I had fooled myself for an entire afternoon.  There was, when facing Sorcha, no way to ignore the affection, tenderness, in short, love I felt for her.  In addition to the lust.  Erik, you are a twice-damned fool, you know better than this.  You ARE going to get yourself killed this time.  But my heart didn’t listen, and I resigned myself to a bittersweet life with her in it, fervently ignoring that it would come to an end and she would leave me alone, as before.

Remembering my oath that Sorcha must never know my feelings, I put on as jovial a demeanor as I could summon and said, quite heartfelt, “Consider this your home while you are here.  ‘Raid’ away.  But now, I have dinner ready.”

I seated her, and watched her ready smile at her rose, the color of which I now found even more ironic.

We had not had much time for idle conversation yet in our acquaintance, so the sort of question-parry conversation I imagine most people endure on first dates accompanied dinner.  Sorcha told me much of her recent history, and her travels really were quite amazing.  I also discovered in the course of her stories she had been orphaned quite young, that she had almost no extended family and that only a few people even knew where she was in her wanderings at any given time.  In short, she was a woman alone in the world.

I have to admit that I considered keeping her down with me forever.  No one would ever know.  However, the results of performing that experiment previously were still too painful to contemplate directly, and I quickly dismissed the thought.

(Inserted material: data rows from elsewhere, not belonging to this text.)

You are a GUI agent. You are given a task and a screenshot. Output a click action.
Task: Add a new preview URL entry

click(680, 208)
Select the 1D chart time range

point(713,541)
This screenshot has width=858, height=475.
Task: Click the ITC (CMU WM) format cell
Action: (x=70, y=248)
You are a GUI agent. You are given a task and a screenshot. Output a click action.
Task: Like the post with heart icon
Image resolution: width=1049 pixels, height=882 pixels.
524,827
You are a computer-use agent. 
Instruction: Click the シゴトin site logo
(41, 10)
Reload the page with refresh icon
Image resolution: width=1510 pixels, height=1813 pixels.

She tried several times to inquire even the most basic information about myself.  I parried all of her questions back to inquiries about her, and issued bland, though not untruthful answers.  My history is not precisely polite dinner conversation.

When we had both finished, she leapt up to clear the table and wash up before I could protest that she was a guest and need do no such thing.  She bustled off with her arms full of dirty dishes leaving me unable to do anything but watch her walk into the other room.  She already moved about as if she believed me in my offer to make this her home.  I was still staring in her direction when she came back in, and to my surprise she halted right by my chair.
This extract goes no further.